Les grands cabinets de conseil sont régulièrement mis en cause pour leurs tarifs jugés trop gourmands, leurs recommandations jugées stéréotypées ou le manque de clarté sur la réalité de leur accompagnement. Tandis qu’hier l’opinion publique s’émouvait des liens entre l’État français et McKinsey, et qu’aujourd’hui Donald Trump les critique pour leur « charabia », les grands cabinets semblent cristalliser toutes les accusations, et exciter tous les fantasmes, incarnation facile du « méchant ».
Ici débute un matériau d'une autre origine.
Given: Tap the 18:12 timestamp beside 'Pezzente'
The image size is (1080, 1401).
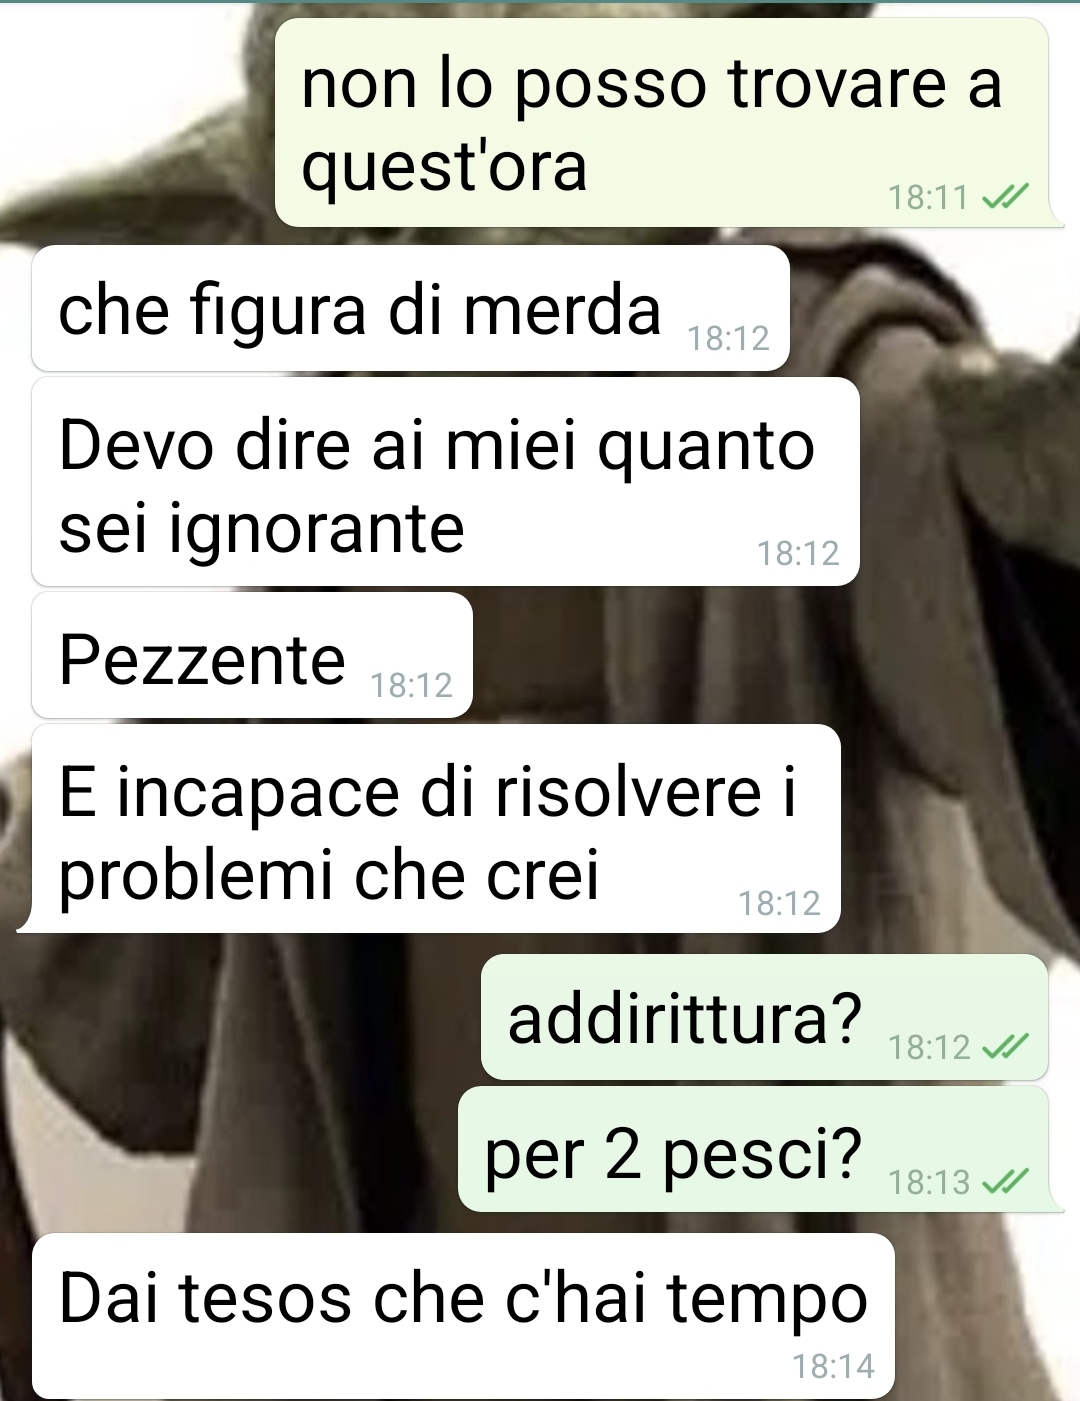Looking at the screenshot, I should click(411, 685).
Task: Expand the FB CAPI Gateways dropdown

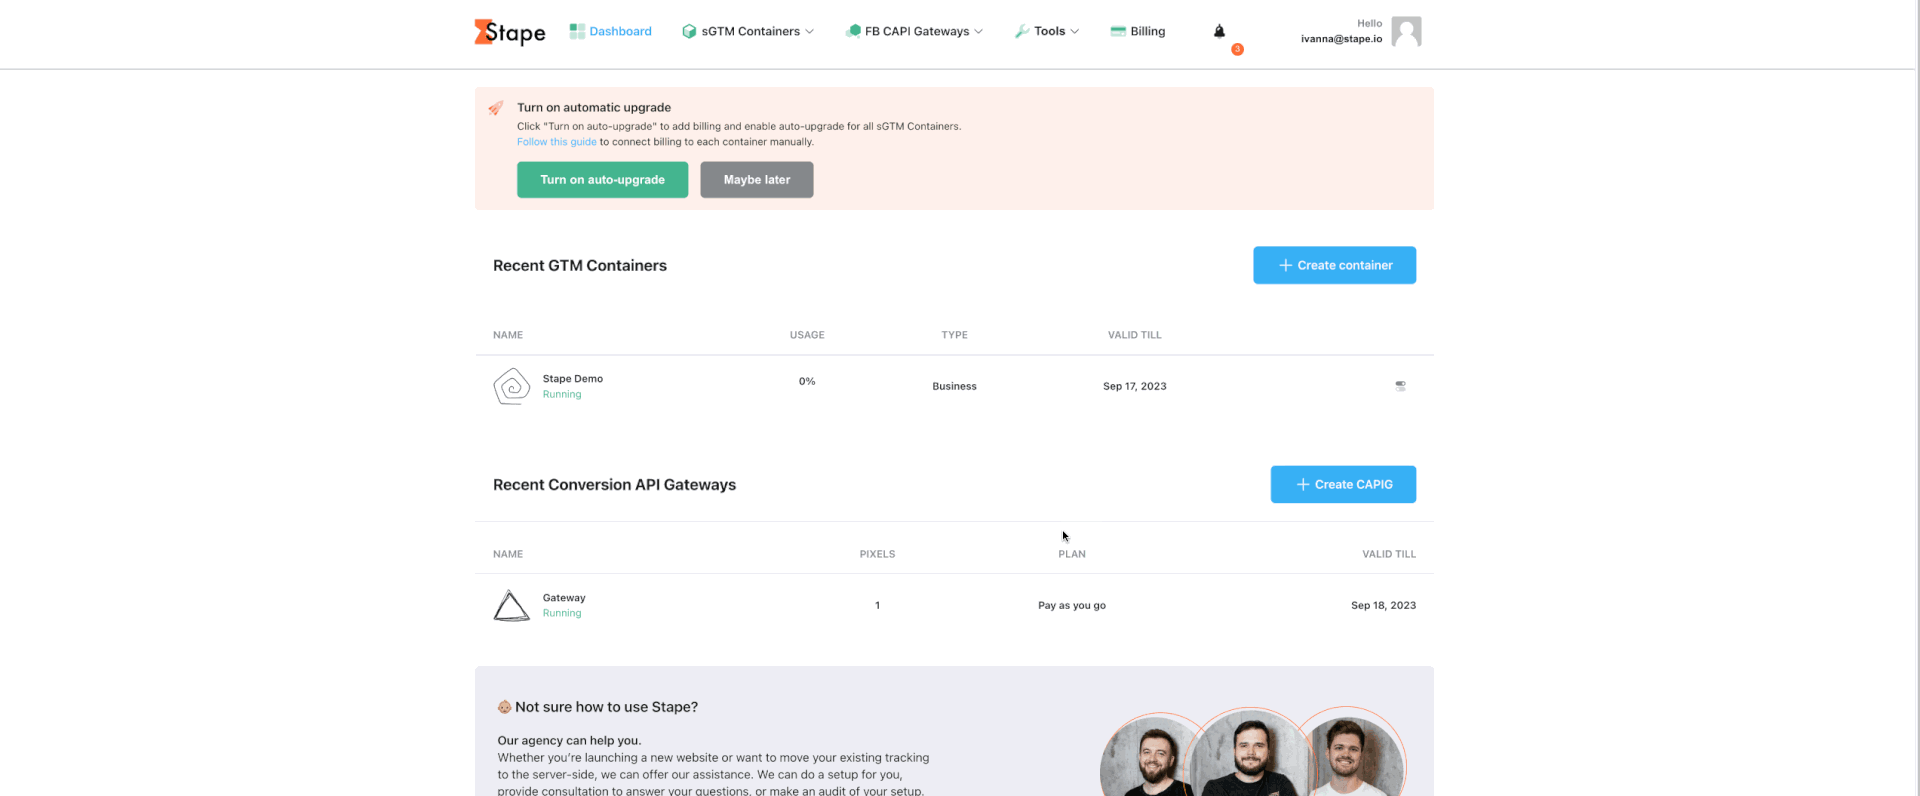Action: point(914,31)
C’est prendre le sujet par le petit bout de la lorgnette. Plutôt que de les accuser de tous les maux, il faut regarder ailleurs : c’est l’ensemble du marché du travail et de la demande client qui évolue, posant un véritable défi existentiel aux anciens modèles.

Des clients aux exigences inédites

Maîtriser et implémenter l’intelligence artificielle, être à la fois hyper et multispécialiste, savoir prendre de la hauteur tout en contrôlant le moindre détail de son activité, le tout toujours plus vite, avec souvent moins de moyens, dans un contexte mouvant : économie à la peine, tensions géopolitiques, révolutions technologiques… Les métiers hautement stratégiques (CEO, COO, CMO…) doivent adresser des transformations à vitesse grand V.

Face à cette nouvelle donne, les solutions d’hier ne suffisent plus. Les agences et cabinets ne peuvent plus se contenter d’être des prestataires avec chacun son couloir de nage. Au contraire, ils doivent savoir cibler ces nouveaux besoins en offrant diversité d’expertises, agilité et accompagnement intégré, de la recommandation à l’implémentation.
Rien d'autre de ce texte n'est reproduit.